The respective directors and executive officers of The Bank of New York Company, Inc. and Mellon Financial Corporation and other persons may be deemed to be participants in the solicitation of proxies from the shareholders of Mellon Financial Corporation and/or The Bank of New York Company, Inc. in respect of the proposed transaction.
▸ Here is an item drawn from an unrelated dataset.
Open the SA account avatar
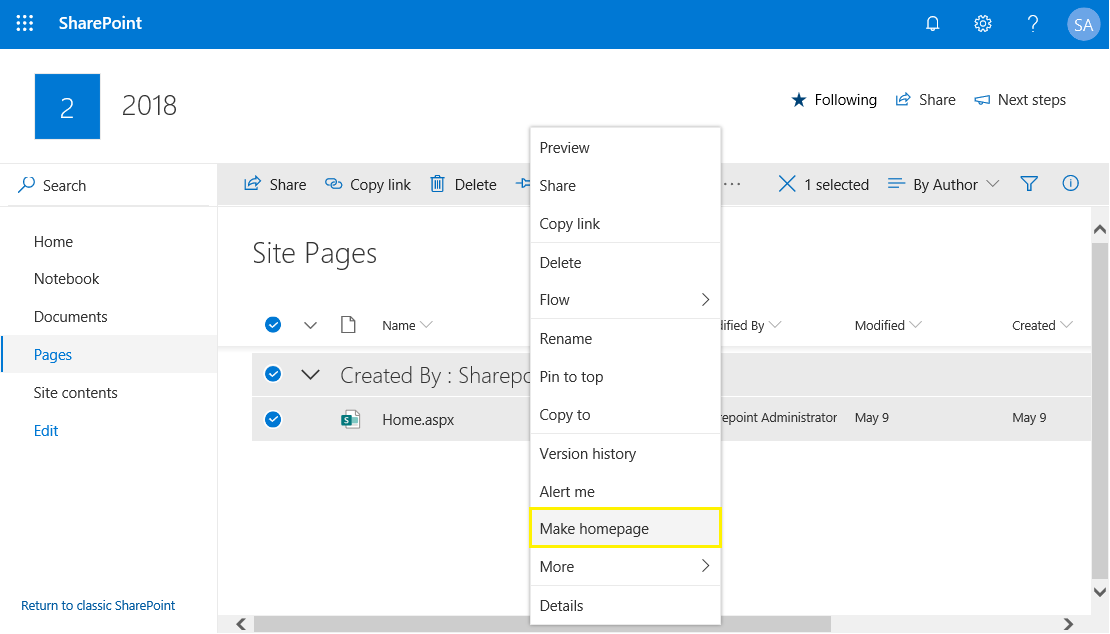The image size is (1110, 634). pyautogui.click(x=1084, y=23)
Information about the directors and executive officers of Mellon Financial Corporation is set forth in the proxy statement for Mellon Financial Corporation’s 2006 annual meeting of shareholders, as filed with the SEC on March 15, 2006. Information about the directors and executive officers of The Bank of New York Company, Inc. is set forth in the proxy statement for The Bank of New York Company, Inc.’s annual meeting of shareholders, as filed with the SEC on March 24, 2006. Additional information regarding the participants in the proxy solicitation and a description of their direct and indirect interests, by security holdings or otherwise, is contained in the preliminary joint proxy statement/prospectus filed with the SEC.

Item 9.01 Exhibits

(d) Exhibits.

2.1 Amended and Restated Agreement and Plan of Merger between The Bank of New York Company, Inc., Mellon Financial Corporation and The Bank of New York Mellon Corporation, dated as of February 23, 2007 (incorporated by reference to Annex A to the registration statement on Form S-4 filed by The Bank of New York Mellon Corporation with the SEC on February 23, 2007)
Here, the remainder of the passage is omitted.